Date Modified Tags opinion

What is an IOC?

An Indicator of Compromise 'IOC' is an observed artifact on a network or in the OS, which indicates, with high confidence, an intrusion.

IOC Extractors

The past few months have witnessed so many new projects related to extracting IOCs from various sources. Search for it online and you will find many. Most of these projects are essentially regular-expression search programs.

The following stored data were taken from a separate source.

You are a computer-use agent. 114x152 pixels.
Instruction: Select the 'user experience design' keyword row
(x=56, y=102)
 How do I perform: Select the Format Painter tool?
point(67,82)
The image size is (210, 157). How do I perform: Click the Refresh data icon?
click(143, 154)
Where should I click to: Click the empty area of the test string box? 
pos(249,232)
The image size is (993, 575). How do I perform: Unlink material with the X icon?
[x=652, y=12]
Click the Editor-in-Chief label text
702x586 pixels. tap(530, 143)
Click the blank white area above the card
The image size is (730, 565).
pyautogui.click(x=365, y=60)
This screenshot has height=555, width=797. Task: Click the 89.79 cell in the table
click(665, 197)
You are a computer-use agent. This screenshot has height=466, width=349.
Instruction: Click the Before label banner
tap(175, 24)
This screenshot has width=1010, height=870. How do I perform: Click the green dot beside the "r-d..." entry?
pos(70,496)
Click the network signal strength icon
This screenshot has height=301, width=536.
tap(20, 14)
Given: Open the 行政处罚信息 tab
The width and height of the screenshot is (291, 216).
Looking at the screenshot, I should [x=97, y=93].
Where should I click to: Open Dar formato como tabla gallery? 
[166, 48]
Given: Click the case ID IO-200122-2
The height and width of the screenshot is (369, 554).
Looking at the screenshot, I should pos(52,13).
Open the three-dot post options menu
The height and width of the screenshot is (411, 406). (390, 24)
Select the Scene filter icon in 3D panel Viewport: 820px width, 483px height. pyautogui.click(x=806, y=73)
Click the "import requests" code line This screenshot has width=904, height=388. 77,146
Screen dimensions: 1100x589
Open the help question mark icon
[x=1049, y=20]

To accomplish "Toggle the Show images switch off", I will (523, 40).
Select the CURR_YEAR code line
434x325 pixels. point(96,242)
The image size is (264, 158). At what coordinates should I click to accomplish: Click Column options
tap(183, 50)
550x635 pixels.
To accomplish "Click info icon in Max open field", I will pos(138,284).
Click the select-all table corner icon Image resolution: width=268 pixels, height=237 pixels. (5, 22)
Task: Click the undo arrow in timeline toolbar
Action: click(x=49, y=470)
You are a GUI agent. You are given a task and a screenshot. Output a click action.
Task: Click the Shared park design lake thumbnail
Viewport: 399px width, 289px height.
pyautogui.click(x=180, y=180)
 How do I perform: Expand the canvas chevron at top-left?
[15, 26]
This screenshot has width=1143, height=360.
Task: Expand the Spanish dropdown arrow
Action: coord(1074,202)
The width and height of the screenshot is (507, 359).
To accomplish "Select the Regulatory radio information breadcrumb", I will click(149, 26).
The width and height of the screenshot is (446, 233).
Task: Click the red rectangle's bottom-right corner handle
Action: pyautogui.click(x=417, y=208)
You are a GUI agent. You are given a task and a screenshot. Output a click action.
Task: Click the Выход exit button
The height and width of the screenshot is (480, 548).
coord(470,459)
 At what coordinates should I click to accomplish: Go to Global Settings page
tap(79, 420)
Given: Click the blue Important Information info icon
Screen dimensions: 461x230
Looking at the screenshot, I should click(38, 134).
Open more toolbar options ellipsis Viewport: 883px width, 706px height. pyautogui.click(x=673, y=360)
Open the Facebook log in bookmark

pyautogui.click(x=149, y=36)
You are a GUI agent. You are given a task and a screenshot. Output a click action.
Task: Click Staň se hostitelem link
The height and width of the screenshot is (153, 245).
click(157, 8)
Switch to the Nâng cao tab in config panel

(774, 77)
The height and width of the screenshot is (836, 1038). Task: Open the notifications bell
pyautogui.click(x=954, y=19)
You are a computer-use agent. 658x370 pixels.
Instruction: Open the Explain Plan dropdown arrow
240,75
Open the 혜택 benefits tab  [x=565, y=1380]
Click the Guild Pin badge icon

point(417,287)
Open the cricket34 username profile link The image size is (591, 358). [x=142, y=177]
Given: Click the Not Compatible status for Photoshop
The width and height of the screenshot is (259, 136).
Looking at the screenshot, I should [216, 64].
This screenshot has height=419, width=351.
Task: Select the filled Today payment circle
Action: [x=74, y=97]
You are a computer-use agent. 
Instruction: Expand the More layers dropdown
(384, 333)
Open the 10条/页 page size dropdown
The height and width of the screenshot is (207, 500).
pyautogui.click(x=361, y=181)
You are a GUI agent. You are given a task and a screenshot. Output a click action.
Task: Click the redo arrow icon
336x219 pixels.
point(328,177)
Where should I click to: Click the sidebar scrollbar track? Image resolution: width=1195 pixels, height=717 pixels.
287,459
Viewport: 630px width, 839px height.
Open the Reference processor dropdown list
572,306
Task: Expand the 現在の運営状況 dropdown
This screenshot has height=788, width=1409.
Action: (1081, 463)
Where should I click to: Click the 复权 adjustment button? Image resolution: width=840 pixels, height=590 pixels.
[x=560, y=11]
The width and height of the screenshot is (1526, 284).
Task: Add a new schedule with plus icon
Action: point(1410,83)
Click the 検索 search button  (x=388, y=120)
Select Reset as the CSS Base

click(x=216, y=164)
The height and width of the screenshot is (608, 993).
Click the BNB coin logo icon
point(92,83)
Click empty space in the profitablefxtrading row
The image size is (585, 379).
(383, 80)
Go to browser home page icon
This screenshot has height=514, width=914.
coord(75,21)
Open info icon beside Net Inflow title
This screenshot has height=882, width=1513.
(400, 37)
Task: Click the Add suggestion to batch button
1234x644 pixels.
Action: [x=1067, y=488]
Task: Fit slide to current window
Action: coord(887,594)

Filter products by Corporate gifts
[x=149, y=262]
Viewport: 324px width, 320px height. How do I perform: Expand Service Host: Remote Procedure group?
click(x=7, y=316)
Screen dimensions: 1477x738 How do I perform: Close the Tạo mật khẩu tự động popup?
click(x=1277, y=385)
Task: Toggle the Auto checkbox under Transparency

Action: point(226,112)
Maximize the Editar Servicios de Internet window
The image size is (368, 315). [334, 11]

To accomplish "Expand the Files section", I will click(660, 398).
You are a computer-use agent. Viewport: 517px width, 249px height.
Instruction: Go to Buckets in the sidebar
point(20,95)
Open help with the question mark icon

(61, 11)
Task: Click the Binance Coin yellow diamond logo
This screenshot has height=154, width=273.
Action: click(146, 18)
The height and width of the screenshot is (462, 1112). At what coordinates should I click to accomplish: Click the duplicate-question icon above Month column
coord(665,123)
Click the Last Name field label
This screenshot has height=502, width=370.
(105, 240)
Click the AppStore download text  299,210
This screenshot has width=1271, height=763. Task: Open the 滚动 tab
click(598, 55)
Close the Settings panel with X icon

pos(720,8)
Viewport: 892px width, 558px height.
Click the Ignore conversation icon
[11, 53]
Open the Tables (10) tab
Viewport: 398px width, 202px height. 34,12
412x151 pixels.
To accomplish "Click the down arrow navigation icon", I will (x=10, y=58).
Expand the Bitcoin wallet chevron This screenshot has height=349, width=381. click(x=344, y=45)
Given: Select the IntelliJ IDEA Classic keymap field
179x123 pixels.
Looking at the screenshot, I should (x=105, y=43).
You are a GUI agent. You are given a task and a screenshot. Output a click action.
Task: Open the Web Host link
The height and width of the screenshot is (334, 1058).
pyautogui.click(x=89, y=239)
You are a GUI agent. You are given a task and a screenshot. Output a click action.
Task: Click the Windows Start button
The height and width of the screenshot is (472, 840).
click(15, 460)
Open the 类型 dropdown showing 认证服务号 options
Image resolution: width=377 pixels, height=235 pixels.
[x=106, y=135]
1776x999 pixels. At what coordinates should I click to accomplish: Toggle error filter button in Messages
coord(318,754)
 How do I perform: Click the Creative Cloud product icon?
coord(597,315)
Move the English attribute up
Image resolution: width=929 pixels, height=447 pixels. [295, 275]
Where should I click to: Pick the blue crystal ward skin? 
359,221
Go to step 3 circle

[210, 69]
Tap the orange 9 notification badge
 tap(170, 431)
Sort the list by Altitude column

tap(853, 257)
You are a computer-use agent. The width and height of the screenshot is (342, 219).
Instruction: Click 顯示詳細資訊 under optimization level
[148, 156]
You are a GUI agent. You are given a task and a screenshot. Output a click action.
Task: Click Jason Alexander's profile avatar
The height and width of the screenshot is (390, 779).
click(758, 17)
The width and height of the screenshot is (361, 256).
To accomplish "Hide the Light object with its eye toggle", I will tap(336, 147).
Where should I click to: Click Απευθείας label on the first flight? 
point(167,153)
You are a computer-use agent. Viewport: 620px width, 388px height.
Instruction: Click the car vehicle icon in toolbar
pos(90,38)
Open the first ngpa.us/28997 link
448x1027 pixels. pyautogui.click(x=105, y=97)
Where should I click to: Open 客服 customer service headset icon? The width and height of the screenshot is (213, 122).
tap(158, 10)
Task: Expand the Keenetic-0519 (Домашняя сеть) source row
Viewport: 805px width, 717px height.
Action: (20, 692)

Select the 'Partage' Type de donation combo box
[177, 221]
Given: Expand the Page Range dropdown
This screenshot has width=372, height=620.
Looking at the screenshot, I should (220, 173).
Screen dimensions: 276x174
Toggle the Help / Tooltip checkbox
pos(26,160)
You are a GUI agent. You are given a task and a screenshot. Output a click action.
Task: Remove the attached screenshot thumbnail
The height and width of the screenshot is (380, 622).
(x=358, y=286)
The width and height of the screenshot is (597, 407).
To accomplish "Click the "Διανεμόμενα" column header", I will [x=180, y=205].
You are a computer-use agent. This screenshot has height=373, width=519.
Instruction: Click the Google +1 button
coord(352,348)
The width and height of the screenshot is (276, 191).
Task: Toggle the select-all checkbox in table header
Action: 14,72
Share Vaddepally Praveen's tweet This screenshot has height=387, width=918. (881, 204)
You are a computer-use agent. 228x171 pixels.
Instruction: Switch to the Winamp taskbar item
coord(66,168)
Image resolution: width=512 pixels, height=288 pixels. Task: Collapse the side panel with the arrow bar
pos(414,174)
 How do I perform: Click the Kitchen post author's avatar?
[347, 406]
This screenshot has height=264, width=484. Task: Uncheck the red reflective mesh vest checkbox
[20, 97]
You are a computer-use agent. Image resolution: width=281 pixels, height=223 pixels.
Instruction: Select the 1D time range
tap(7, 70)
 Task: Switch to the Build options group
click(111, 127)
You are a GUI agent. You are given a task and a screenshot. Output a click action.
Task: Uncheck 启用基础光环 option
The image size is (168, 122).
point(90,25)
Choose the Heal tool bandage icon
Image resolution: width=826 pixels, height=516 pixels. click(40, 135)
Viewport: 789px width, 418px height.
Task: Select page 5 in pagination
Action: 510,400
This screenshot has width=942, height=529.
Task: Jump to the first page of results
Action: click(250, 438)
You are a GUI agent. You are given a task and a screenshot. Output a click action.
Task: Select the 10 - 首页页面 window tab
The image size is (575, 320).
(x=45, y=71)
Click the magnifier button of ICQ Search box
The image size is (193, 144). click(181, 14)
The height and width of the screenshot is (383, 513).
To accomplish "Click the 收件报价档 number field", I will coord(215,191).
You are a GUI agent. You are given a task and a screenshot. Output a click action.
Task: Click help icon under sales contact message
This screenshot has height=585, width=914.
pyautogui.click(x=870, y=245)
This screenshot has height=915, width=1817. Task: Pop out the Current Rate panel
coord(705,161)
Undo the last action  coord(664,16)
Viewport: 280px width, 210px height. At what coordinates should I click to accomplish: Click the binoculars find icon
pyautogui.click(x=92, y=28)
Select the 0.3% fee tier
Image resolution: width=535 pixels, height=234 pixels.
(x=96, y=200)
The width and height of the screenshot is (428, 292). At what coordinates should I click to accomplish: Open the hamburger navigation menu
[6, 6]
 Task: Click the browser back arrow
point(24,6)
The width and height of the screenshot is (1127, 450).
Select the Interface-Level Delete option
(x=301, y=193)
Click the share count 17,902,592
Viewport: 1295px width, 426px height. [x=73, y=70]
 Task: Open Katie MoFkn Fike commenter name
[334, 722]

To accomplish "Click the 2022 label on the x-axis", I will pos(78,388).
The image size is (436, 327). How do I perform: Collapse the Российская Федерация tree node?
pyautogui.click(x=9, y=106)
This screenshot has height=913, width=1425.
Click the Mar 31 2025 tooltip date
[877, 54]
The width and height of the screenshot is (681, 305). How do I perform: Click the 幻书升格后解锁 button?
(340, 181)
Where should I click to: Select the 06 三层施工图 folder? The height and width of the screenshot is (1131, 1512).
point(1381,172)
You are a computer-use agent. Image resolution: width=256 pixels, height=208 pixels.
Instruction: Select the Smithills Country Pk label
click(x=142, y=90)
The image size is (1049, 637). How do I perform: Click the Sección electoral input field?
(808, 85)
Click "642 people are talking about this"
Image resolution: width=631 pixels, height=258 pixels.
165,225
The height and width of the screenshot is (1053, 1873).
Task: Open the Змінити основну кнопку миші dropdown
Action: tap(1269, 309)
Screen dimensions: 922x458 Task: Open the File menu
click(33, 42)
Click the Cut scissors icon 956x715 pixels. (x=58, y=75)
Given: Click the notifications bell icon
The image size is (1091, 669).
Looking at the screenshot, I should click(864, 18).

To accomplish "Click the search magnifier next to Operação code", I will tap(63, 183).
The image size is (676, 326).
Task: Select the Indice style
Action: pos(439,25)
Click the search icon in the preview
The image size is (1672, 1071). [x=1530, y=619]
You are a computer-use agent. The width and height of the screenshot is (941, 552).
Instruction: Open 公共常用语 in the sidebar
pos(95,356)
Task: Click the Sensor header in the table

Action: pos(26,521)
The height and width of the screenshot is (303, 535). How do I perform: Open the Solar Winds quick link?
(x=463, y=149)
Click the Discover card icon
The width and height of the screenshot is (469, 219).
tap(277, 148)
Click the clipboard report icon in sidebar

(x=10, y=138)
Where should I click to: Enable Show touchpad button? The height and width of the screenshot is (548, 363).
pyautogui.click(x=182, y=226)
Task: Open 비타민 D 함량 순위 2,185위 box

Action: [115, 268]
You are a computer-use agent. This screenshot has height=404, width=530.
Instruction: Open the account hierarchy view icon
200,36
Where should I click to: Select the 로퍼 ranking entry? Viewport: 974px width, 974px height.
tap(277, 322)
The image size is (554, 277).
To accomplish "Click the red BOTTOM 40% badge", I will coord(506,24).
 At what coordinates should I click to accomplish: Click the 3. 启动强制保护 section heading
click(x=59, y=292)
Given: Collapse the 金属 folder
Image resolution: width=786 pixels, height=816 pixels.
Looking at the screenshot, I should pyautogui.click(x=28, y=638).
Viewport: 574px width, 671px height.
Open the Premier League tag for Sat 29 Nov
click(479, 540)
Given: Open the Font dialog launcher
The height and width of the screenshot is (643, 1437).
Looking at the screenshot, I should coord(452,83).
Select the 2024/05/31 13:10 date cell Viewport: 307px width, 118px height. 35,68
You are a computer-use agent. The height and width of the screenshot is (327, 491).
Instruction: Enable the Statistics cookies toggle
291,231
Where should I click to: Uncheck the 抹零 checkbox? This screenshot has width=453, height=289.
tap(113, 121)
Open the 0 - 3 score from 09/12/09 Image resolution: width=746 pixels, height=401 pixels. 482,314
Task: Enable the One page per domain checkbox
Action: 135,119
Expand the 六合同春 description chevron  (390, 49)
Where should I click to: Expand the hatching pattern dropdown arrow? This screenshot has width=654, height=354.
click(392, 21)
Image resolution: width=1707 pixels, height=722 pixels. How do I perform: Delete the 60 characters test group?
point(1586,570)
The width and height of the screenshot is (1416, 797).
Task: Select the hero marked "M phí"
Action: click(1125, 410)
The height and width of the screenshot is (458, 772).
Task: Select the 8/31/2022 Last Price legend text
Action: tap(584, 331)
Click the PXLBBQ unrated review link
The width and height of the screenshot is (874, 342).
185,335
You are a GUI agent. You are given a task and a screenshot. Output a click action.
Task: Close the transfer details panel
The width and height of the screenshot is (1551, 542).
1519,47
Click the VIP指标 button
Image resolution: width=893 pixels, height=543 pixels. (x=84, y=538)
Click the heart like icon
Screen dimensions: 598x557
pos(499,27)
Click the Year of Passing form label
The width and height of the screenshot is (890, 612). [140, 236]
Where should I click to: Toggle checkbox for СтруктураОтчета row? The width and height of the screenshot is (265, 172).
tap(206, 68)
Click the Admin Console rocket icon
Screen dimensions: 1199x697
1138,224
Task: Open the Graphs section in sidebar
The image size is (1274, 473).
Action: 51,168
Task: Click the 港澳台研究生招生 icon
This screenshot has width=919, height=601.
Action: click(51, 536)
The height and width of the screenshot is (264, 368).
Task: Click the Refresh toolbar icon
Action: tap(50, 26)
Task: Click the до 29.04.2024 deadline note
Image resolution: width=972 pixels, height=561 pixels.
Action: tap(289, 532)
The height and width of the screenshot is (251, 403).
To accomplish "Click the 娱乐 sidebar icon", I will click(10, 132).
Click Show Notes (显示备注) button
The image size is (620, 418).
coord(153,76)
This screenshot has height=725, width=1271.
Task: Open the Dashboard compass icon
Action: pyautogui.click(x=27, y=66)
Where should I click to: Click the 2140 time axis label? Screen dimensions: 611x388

They use regular-expression to search for various interesting artifacts like

  • IP Addresses
  • Emails
  • Domains
  • Hashes (MD5/SHA/etc)
  • Other actionable artifacts and metadata

I needed a program like this and I wrote short one for myself. I was tempted to spend more time on it, and add more features etc. However, in the end, I resisted. I did contribute to another project instead.

Text extraction

The first problem is extracting text from various documents. While this is technically doable, building a program which will handle most documents is hard. There are many libraries in various languages which will do this, but most of what I looked at are not a 100%. As a simple test, try extracting text from PDFs in a reliable way. Its not straight forward, and it fails on many documents. Also, there is the problem of false positives (see below).

Blind data extraction

Extracting patterns that match regular-expression is easy, but getting the context around it is hard. Without the context, the extracted data still needs to be looked at by a human. Context around extracted data is a difficult problem, and needs NLP. There are entire companies built around just this. It takes a long time to build a system that will do this, and do it the right way.

Any other approach is not going to be strong enough to deploy with high confidence. Typically, once the program extracts the IOCs, the human would have to make sure they are correct and not parts of the document's structure itself. In the end, if a human has to look at it, it defeats the whole purpose.

References

  1. Indicator of compromise